Concepts
========

Classes interactions:

.. image:: _static/img/concepts_uml.png


Engine
------

The **core** of :mod:`Boostrap` is the class :class:`bootstrap.engines.engine.Engine` which contains training and evaluation methods that loop a given number of times over the provided dataset, model, optimizer and view.

The engine contains hooks calls that can be triggered at any time during the training and evaluation process. Each of the engine components are able to register hook functions.

.. code-block:: python

    engine.register_hook('train_on_update', display_learning_rate)


Also, we rely heavily on factories during the instantiation of the engine in order to provide optimal customizations:

.. code-block:: python

    engine = engines.factory()
    
    # dataset is a dictionary that contains all the needed datasets indexed by modes {train, eval}
    engine.dataset = datasets.factory(engine)

    # model includes a network, a criterion and a metric
    engine.model = models.factory(engine)

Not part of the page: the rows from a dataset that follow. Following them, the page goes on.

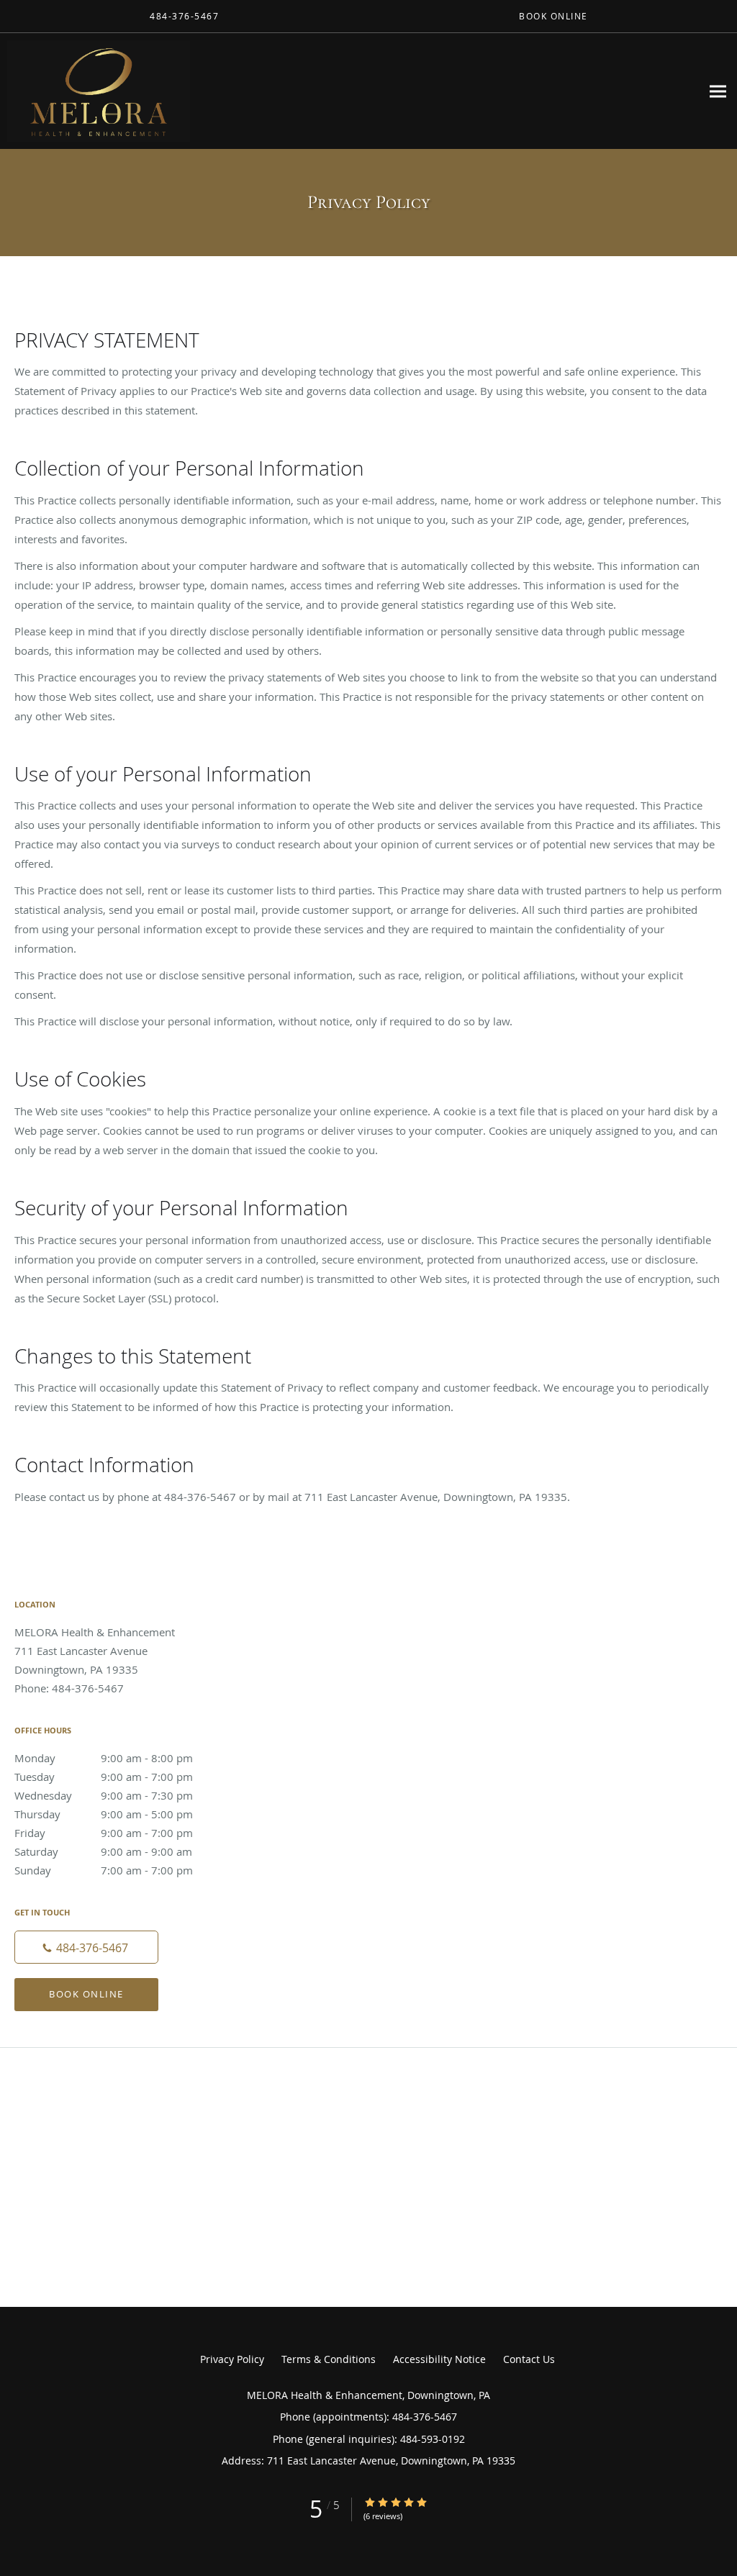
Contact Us (529, 2359)
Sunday (103, 1870)
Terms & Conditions (328, 2359)
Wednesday (103, 1795)
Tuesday (103, 1776)
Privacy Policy (232, 2359)
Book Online (86, 1993)
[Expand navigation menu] (718, 91)
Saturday (103, 1851)
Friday (103, 1833)
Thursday (103, 1814)
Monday (103, 1758)
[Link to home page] (95, 91)
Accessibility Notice (439, 2359)
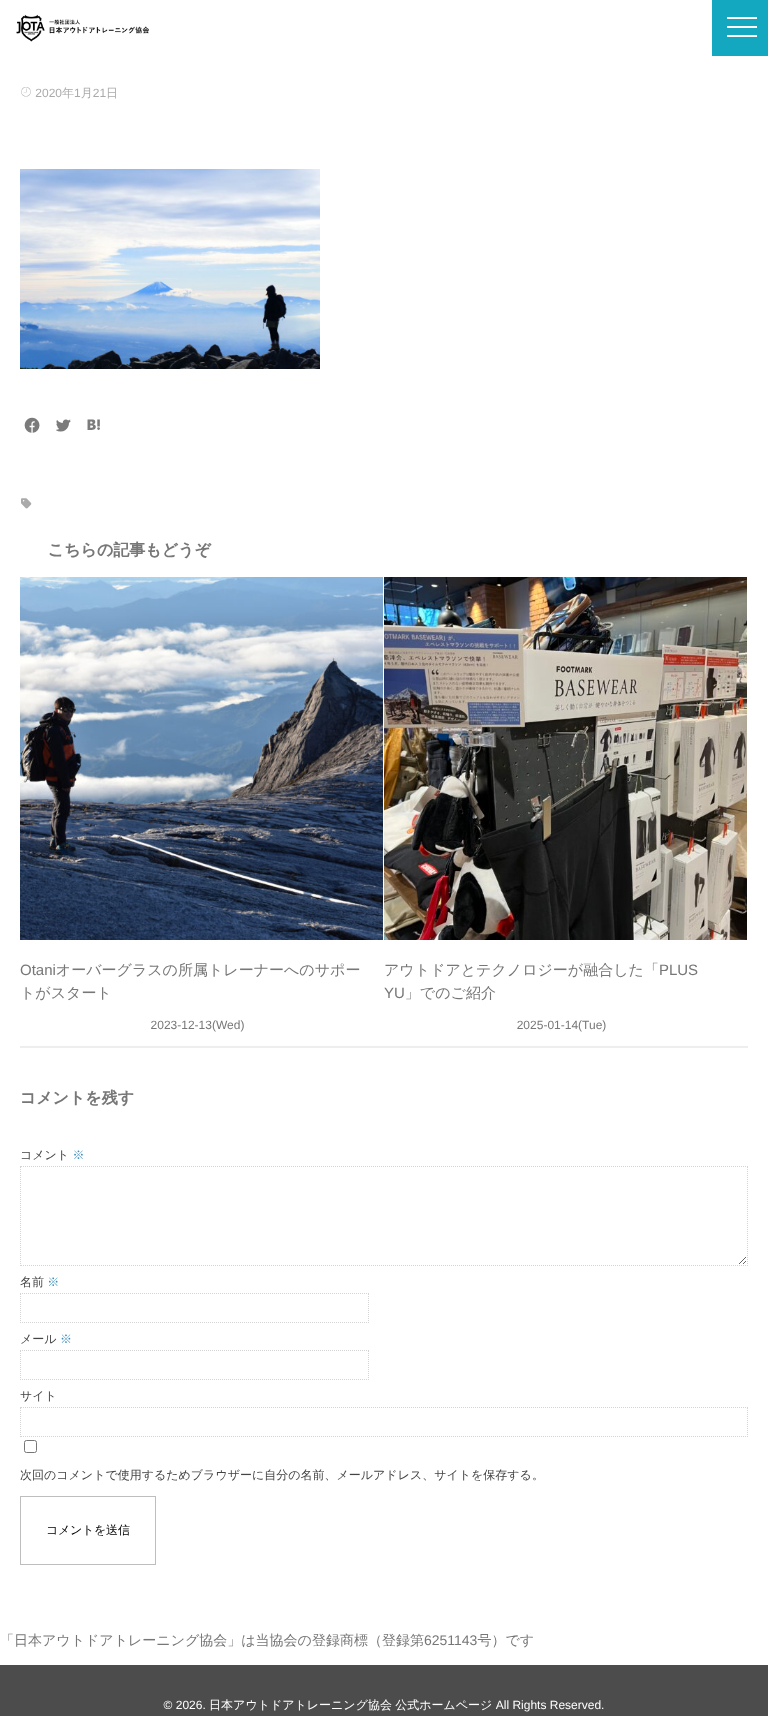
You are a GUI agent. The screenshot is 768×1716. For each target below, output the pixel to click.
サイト (38, 1396)
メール (46, 1339)
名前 (39, 1282)
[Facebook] (32, 426)
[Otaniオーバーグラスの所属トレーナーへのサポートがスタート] (201, 758)
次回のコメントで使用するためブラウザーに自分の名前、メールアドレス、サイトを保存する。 (282, 1475)
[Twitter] (63, 426)
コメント (52, 1155)
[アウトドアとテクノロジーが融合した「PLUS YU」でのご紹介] (565, 758)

    engine.optimizer = optimizers.factory(engine.model, engine)

    # view will save a view.html in the experiment directory
    # with some nice plots and curves to monitor training
    engine.view = views.factory(engine)


Execution flow:

.. image:: _static/img/concepts_graph.png

Dataset
-------

In Bootstrap, the dataset is fused with the data loader.

The only requirement for the dataset is to be of type :mod:`torch.utils.data.Dataset` and to have the method :mod:`make_batch_loader` which is called by the engine.

.. code-block:: python

    batch_loader = dataset.make_batch_loader()

    for i, batch in enumerate(batch_loader):
         # training or evaluation


Model
-----

The model is a torch.nn.Module composed of a network (ex: resnet152), a criterion (ex: nll) and a metric (ex: accuracy top1/top5).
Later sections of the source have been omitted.